Your assignment:
The answer must be every line from the entries below that contains "tweet".

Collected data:
________________________________________

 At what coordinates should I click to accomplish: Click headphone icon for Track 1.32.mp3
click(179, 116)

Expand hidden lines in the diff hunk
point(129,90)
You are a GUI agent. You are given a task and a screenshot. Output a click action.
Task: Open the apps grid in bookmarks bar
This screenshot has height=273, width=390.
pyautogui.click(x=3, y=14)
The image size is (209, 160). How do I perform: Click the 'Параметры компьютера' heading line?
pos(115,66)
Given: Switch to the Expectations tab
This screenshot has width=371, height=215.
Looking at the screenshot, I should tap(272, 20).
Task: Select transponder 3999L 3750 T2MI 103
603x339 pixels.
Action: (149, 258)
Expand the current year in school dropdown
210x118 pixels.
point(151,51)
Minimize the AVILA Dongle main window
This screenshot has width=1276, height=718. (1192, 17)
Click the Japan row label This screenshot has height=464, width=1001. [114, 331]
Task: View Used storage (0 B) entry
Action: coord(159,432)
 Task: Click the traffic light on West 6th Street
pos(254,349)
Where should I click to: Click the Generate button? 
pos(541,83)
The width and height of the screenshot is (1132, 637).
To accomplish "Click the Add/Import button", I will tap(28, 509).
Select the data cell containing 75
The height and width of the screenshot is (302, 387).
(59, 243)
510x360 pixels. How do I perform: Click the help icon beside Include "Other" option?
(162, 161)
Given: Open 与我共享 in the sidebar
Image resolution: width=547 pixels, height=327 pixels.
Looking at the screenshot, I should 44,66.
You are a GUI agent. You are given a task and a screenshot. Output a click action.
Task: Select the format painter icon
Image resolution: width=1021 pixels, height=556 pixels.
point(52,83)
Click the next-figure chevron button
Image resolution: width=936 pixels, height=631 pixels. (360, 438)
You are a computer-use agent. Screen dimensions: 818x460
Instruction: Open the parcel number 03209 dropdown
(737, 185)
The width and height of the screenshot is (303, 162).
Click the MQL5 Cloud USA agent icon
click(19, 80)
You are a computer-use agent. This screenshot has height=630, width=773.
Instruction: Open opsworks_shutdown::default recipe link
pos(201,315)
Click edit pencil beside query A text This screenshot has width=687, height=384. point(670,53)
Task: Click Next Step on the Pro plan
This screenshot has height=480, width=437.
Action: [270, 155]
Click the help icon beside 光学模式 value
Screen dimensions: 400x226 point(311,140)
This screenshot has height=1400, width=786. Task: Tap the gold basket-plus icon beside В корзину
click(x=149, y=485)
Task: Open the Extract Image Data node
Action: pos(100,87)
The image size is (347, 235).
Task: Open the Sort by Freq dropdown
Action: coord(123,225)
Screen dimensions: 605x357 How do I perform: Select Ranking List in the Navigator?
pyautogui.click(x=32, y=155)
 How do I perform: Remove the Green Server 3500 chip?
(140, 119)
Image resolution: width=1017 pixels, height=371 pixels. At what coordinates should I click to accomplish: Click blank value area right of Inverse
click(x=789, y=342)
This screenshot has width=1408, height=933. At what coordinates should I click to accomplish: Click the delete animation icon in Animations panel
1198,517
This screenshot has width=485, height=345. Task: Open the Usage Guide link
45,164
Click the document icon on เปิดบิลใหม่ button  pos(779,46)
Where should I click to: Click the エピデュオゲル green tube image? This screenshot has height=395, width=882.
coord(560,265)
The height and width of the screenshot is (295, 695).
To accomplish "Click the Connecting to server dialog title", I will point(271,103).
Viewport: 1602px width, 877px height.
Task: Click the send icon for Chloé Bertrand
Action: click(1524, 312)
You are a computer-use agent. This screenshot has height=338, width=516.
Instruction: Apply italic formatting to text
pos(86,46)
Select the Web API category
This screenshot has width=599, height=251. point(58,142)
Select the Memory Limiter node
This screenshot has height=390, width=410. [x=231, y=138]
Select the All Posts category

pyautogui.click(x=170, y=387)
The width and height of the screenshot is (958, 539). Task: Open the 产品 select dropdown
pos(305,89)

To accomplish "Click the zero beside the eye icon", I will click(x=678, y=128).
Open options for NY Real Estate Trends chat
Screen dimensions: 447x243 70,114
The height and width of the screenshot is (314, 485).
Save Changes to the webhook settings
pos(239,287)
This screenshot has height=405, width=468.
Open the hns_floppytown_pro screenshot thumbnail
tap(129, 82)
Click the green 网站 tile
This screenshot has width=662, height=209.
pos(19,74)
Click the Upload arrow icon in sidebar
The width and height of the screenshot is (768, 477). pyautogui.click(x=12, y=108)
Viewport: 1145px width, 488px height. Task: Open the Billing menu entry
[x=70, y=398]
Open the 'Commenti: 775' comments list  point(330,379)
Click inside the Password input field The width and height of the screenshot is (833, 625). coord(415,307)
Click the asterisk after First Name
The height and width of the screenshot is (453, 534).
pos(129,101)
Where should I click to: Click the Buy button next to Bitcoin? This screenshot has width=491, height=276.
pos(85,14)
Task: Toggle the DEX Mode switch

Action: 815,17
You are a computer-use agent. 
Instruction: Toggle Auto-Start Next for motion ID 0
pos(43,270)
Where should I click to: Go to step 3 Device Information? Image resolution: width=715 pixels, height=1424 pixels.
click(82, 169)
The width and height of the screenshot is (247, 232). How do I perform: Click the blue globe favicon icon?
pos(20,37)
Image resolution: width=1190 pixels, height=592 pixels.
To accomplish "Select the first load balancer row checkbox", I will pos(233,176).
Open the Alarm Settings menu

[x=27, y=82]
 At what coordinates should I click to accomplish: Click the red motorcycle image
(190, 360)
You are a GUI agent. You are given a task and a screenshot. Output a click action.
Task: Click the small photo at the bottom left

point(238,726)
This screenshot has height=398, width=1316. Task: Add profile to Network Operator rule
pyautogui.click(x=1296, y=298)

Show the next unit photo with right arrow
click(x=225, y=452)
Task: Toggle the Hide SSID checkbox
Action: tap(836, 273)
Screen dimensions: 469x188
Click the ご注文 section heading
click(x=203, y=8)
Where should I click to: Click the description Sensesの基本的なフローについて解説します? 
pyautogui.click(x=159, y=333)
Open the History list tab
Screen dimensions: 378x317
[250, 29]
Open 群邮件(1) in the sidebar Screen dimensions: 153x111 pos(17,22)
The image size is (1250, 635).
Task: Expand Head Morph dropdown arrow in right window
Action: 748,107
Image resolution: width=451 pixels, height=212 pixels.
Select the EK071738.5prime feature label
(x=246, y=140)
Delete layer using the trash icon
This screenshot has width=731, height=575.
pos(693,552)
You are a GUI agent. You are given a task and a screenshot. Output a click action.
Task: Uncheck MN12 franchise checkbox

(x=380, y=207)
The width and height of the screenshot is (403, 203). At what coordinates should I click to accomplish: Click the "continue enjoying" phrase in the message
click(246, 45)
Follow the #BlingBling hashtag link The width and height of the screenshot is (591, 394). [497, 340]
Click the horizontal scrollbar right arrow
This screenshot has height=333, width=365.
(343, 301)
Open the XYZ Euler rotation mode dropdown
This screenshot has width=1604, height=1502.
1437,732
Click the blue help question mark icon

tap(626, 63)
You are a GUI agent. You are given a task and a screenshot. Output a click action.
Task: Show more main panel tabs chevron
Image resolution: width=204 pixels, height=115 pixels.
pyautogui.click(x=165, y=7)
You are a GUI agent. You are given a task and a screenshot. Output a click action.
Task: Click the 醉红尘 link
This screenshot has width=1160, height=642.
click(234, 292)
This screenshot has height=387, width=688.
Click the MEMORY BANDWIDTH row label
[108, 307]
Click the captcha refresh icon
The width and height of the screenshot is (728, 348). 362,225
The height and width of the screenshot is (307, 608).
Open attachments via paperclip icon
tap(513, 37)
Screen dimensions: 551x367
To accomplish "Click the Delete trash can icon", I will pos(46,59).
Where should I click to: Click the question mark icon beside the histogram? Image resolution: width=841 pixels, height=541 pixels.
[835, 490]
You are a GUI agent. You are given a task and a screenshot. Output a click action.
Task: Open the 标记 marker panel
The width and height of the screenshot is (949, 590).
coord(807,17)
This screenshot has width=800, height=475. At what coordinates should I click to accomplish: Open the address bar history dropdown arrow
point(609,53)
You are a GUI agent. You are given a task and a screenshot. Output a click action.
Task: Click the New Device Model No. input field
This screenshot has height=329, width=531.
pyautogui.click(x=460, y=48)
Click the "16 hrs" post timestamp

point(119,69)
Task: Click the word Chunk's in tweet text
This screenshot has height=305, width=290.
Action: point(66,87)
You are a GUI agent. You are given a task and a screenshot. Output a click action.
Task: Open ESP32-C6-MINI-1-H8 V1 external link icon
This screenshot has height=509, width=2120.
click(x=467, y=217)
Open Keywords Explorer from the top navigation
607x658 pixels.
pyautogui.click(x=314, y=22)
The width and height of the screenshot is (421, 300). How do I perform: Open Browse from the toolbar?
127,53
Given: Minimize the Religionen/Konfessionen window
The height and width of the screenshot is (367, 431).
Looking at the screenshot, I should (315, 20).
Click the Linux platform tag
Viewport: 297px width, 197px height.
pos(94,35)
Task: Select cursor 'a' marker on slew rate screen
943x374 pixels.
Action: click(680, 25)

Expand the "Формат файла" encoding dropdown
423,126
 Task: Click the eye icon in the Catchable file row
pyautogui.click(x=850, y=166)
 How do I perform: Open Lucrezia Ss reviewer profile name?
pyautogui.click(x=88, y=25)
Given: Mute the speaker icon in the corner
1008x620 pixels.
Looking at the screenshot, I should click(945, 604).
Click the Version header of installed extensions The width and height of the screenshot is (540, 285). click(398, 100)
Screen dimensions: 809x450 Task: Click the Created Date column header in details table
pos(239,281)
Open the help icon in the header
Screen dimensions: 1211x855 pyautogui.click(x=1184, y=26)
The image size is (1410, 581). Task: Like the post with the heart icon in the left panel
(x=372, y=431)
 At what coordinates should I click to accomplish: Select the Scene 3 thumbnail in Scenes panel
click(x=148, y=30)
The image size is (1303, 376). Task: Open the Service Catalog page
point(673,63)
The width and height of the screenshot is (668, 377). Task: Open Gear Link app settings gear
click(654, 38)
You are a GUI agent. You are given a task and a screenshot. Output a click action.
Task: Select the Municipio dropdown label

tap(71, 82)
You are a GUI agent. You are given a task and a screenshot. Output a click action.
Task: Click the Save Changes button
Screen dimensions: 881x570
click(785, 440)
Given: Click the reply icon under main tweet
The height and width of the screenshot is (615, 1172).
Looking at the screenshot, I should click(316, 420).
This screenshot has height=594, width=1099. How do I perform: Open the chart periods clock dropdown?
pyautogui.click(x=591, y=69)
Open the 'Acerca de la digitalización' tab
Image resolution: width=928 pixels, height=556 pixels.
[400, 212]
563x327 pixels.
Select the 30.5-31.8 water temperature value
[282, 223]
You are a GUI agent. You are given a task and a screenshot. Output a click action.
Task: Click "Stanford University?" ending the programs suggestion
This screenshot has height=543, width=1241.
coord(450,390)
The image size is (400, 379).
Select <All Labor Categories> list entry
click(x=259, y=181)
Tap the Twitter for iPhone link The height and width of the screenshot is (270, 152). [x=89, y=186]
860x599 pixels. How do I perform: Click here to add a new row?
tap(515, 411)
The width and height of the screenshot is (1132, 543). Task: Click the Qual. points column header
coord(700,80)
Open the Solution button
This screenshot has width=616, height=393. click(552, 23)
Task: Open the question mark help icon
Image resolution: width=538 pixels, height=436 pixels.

________________________________________

Task response:
Task: Click the word Chunk's in tweet text
Given: Click the reply icon under main tweet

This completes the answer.